SIFT-LLC descriptors were extracted from the image by applying the LLC algorithm to dense SIFT features. A 1024-entry codebook, trained using the K-means clustering technique, was used to obtain the LLC codes from indoor and outdoor images. In the LLC feature extraction stage in our study, the K-nearest neighbor value was set to 5. Finally, max pooling was applied to the LLC codes of the dense SIFT descriptors, to produce SIFT-LLC descriptors.

HOG-SPM descriptors were extracted from overlapping 16 × 16 patches, by extracting local features from a dense grid which had a step size of 8 pixels. Firstly, image gradients were computed along the horizontal and vertical directions of the grayscale indoor and outdoor images, and then histograms were computed for multiple orientations, to produce HOG features. Global features were obtained by applying the SPM algorithm to the HOG descriptors. In HOG-SPM for this study, 3 pyramid layers (4200 dimension) and a 200-word codebook were used.

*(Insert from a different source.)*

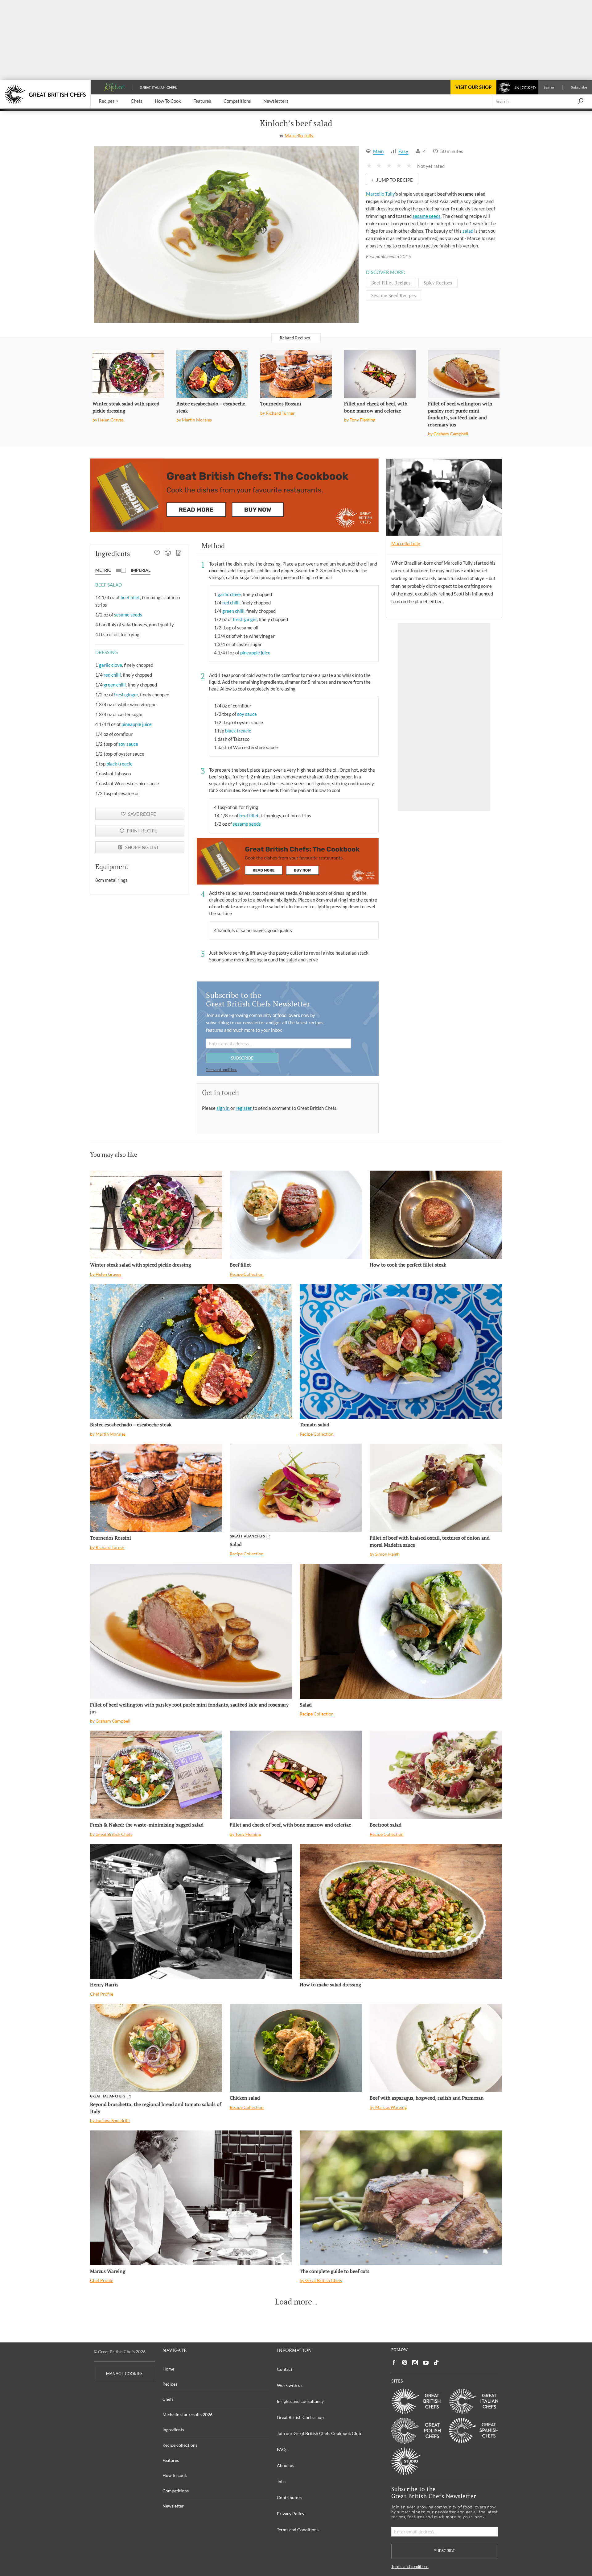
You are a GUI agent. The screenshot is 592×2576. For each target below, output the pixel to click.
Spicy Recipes (438, 283)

SURF-SPM descriptors were extracted by detecting SURF interest points (100 interest points) in 256 × 256 pixel resolution, grayscale images. Global features (SURF-SPM) were obtained using the SPM algorithm, and in SURF-SPM, as used here, 3 pyramid layers (8400-dimension) and a codebook size of 400 and were used.

CENTRIST descriptors were extracted by comparing the center pixel to the intensity values of its 3 × 3 pixel neighborhood. Bit “0” was assigned to the neighboring pixel if the center pixel value was less than the neighboring pixels, otherwise bit “1” was assigned. The CENTRIST descriptors extracted from indoor and outdoor images were 256-dimensional descriptors. Spatial representation of CENTRIST descriptors was extracted by dividing the input image into 31 blocks, and the obtained histogram of Census Transformed values were concatenated into 31 blocks, to produce a 7936-dimensional descriptor.

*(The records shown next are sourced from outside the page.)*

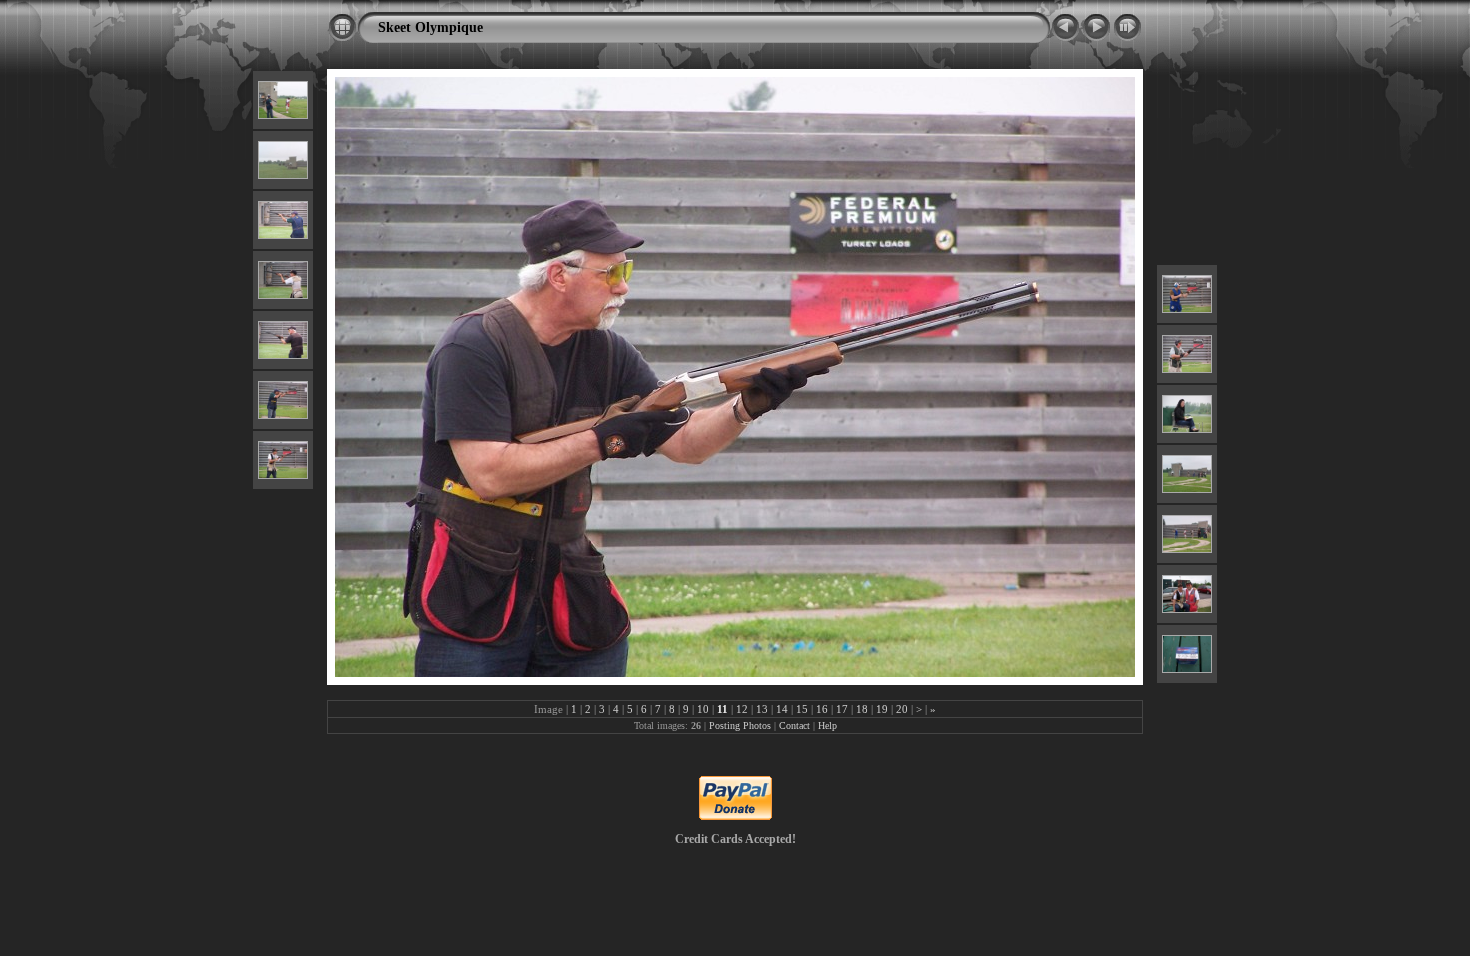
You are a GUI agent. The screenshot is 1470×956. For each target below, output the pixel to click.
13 (762, 709)
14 (782, 709)
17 (842, 709)
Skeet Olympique (430, 27)
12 (742, 709)
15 (802, 709)
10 (703, 709)
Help (827, 725)
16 (822, 709)
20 (902, 709)
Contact (794, 725)
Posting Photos (740, 725)
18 (862, 709)
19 (882, 709)
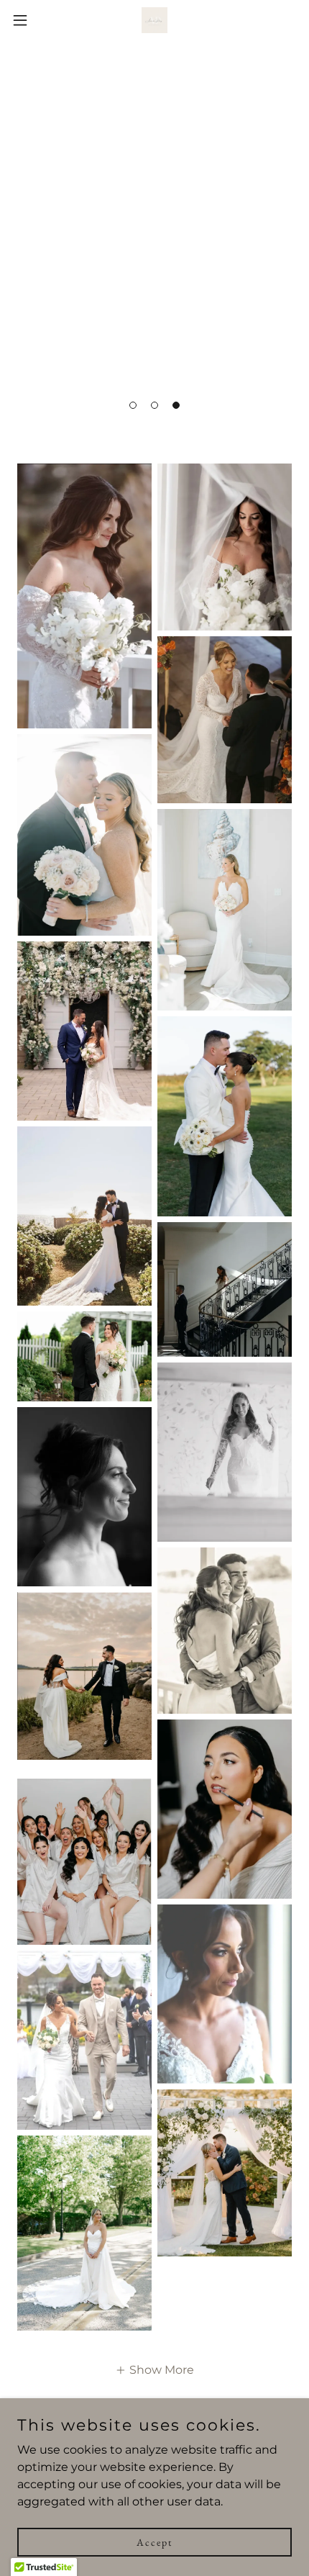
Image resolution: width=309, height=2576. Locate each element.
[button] (133, 405)
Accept (154, 2541)
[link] (154, 20)
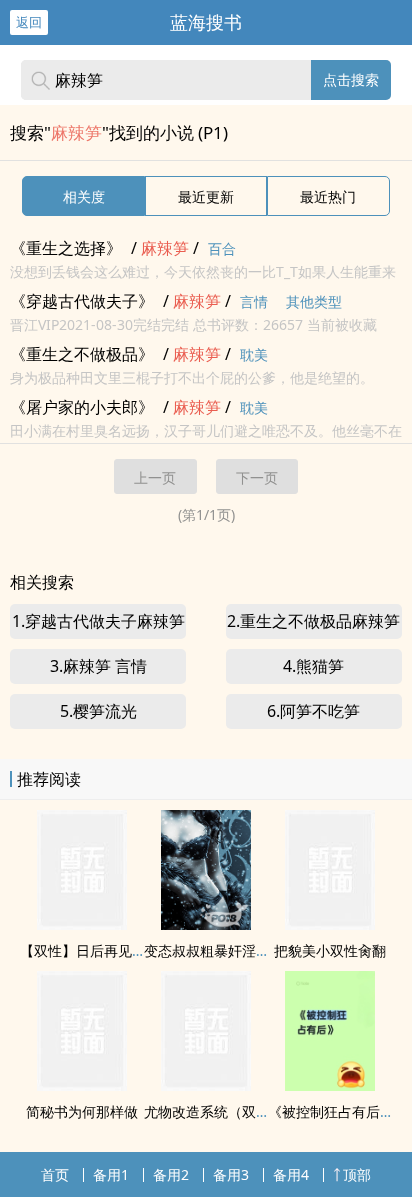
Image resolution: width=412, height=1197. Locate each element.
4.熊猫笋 (313, 666)
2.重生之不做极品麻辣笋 (313, 621)
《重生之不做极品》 (82, 354)
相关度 (84, 196)
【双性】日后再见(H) (85, 950)
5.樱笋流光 (98, 711)
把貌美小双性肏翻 (330, 950)
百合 (222, 248)
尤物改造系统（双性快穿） (228, 1111)
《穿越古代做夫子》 (82, 301)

To extract Wavelet descriptors, RGB input images were converted into CIELAB color space images. 2-D Wavelet decomposition, using biorthogonal wavelets (Bior 2.6), was applied, on the “L” channel of the Lab color space image. Wavelet energy coefficients—such as approximation coefficients (Laplacian-filtered coefficients), and horizontal, vertical, and diagonal detail coefficients—were extracted at level 3 and used as feature vectors. To extract the Enhanced Ohta color histogram descriptors, RGB images were converted into Ohta color space channels I1, I2, and I3, and Ohta color channel histograms were computed with 32, 64, 128, and 256 bins. The color histogram features were then concatenated, to produce Enhanced Ohta color histogram descriptors.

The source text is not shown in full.